© Save the waves coalition

Au Japon, de violents typhons frappent les côtes tous les ans en septembre. En 2014, à Amami-Oshima, île de l’archipel de Nansei dans le sud du Japon, l’un de ces événements climatiques avait balayé 6 000 mètres carrés de plage à Katoku, dans l’est de l’île, menaçant le cimetière et le village. Depuis, un bras de fer oppose les autorités, qui souhaitent construire une digue, à une partie de la population locale qui s’y oppose. Ces habitants mettent en avant la protection de l’environnement et la préservation de leur plage, l’une des dernières encore naturelles au Japon. Les vagues de ce petit havre de paix sont par ailleurs réputées chez les surfeurs.
Les opposants s’appuient sur les propos de certains scientifiques qui réfutent l’efficacité d’une digue. C’est le cas d’Edward Atkin, océanographe néo-zélandais, spécialiste des littoraux, qui a étudié les données et des photographies aériennes de la plage de Katoku prises chaque année. Selon lui, après le typhon particulièrement dévastateur de 2014, cette plage se serait reconstituée. Elle fonctionnerait donc naturellement comme une zone tampon : une quantité suffisante de sable serait rejetée au large lors des événements extrêmes pour servir de brise-lames en amont, avant de revenir ensuite avec les courants reconstituer la plage lors des périodes plus calmes. Une digue, au contraire, avertit le chercheur, supprimerait la capacité naturelle de la plage à absorber les effets des tempêtes, tout en accélérant l’érosion.

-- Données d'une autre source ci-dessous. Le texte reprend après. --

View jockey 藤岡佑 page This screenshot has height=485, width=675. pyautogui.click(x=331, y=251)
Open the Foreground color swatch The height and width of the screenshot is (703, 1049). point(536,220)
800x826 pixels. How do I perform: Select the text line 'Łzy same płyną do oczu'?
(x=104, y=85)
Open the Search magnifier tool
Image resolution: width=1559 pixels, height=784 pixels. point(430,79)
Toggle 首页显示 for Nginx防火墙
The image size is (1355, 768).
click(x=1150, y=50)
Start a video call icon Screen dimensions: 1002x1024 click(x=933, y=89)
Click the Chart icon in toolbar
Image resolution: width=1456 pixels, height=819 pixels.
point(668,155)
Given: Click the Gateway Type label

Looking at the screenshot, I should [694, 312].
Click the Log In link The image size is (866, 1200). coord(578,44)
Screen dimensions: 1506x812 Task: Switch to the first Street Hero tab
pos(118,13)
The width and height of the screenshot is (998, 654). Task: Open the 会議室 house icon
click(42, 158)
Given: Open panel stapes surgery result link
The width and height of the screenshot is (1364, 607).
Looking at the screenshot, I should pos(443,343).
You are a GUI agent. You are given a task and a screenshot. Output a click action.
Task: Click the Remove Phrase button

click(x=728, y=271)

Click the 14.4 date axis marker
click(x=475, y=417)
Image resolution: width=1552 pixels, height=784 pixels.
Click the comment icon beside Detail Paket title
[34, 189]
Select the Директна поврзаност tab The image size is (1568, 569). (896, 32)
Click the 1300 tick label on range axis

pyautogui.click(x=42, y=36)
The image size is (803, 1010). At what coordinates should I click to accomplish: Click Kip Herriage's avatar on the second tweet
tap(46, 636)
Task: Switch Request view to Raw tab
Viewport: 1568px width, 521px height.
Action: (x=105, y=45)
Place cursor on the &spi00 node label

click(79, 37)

Autre argument des habitants : la plage a été incluse récemment à la « zone tampon » de la partie d’Amami-Oshima classée au patrimoine mondial de l’Unesco. Cette petite baie abrite en outre des espèces menacées inscrites sur la liste rouge du département de Kagoshima.
Les experts du giec prévoient une montée des eaux due au changement climatique d’environ 26 à 77 centimètres d’ici 2100 en fonction des différents scénarios d’augmentation de la température globale de la planète. Pour répondre à ce défi, les États semblent souvent opter pour des solutions « en dur » – digues, brise-lames –, rapides à mettre en œuvre, mais qui ont tendance à aggraver l’érosion et ne sont pas pérennes. Les scientifiques, eux, défendent des solutions fondées sur la nature. Ils proposent des retraits de population dans les arrière-pays, mais évoquent aussi des solutions intermédiaires, des protections dites « souples », comme les sacs de sable ou la recharge des plages en sédiments – cependant très coûteuse.
À Katoku, le débat dure depuis 2015, et des blocs de béton sont déjà arrivés sur place. La plage sera peut-être bientôt bétonnée, à l’instar de nombreuses autres. ◼ M. L.-C.